OTOH, now that I’m not seeking employment or anything in the field anymore, I guess I can probably be a bit more opinionated on a few things. In some ways, I felt like I haven’t “fit in” with archaeology ever since the early 1990s when a lot of anthropology departments — especially mine — started getting very overtly political and what I and many others consider distinctly anti-science. Back in the 1970s and into the 1980s, there was a big movement to make archaeology much more explicitly scientific, and it has in a lot of ways; that’s a large part of what attracted me in the first place. Hence, I may end up being a bit more controversial, although for the most part still non-political, and I’ll remain more of a purveyor of interesting links than of opinion.

So, for what it’s worth, there you have it. You, gentle readers, are probably witnessing the biggest life transition I’ve had since. . .1983! That was when I dumped computer science for archaeology and began this weird 30-year odyssey in the first place.

UPDATE: The long and short of it is, I’ve spent the last 12 years after getting my PhD trying to manage with one foot in archaeology and the other in health/biomed, with both more or less suffering for it. . . .and me as well.

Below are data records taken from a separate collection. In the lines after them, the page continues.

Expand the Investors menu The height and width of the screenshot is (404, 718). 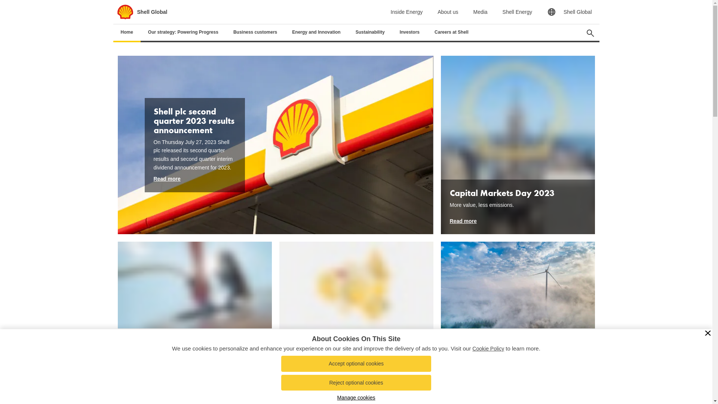[x=409, y=32]
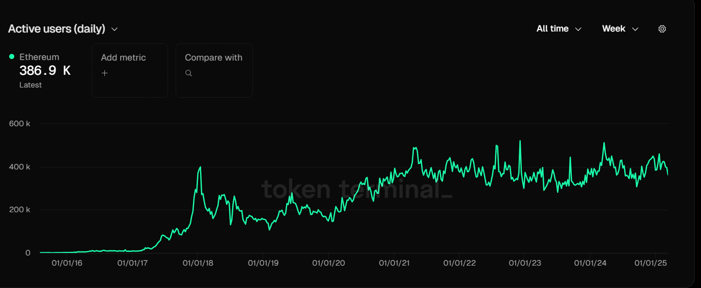The image size is (701, 288).
Task: Click the Add metric label text
Action: tap(123, 57)
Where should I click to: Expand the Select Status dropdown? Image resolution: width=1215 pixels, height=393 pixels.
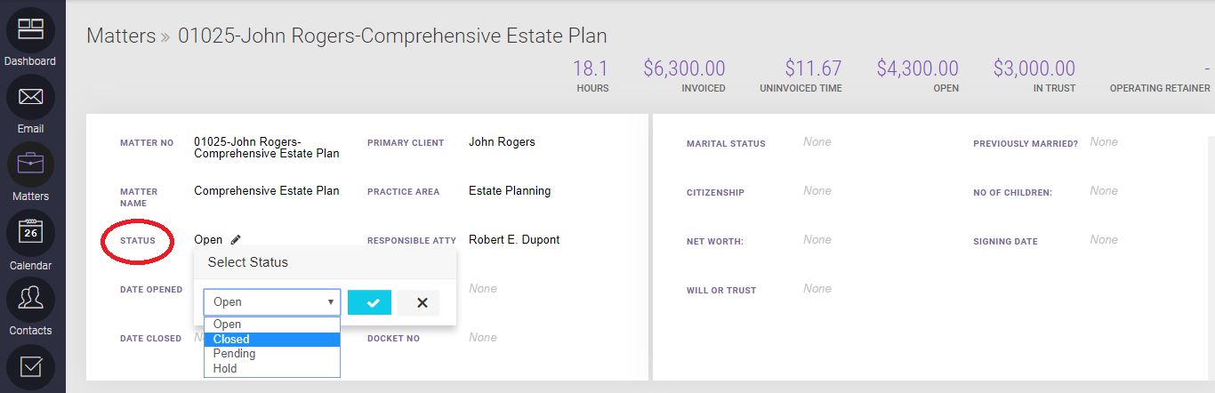click(271, 302)
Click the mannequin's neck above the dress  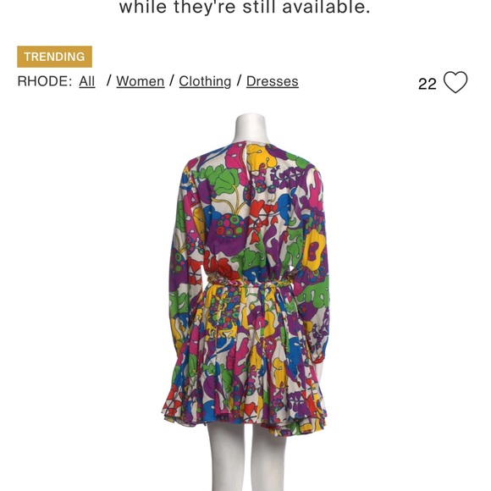(250, 129)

Something had to give and my interests and life situation made the health route the more attractive and, let’s face it, more practical. It had to be done and it probably took much too long to do so, but it’s all good. Don’t cry for me, Argentina. =)

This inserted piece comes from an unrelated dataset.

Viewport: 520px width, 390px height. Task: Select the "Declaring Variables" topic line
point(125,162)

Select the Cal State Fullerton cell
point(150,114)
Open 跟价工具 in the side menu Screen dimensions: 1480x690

UPDATE II: Edited somewhat for clarity.

UPDATE III: ‘Course, just watch, by summer the health gig will have fallen through and some archaeology place will make me an offer or something. . . . .

February 18, 2013

Sorry about the lapse. . . .

Filed under: Blogging update — acagle @ 8:40 pm

I’ve been kind of busy, but mostly suffering an injury. I’ve had lower back problems for years — whether genetic or a result of all those 350-pound squats I did in the ’90s, I don’t know — and it seized up last Thursday and hasn’t let up much since. Not sure what caused it, it’s been pretty good for the last 3-4 years; I have some trouble with it occasionally, but not much and usually it’s short term. But this time it’s hurt a LOT and has refused to get a whole lot better. It’s muscle spasms that can be a dull ache or a shooting pain and only certain types of sitting down seem to not bother it. That might actually be the source of it, sitting down all day. I’ve been a month back at a desk job half time and I’m wondering if that’s not weakened the muscles. So anyway, I’m home all day tomorrow, albeit preparing chapters of our monograph for printing, but I should get some posting in.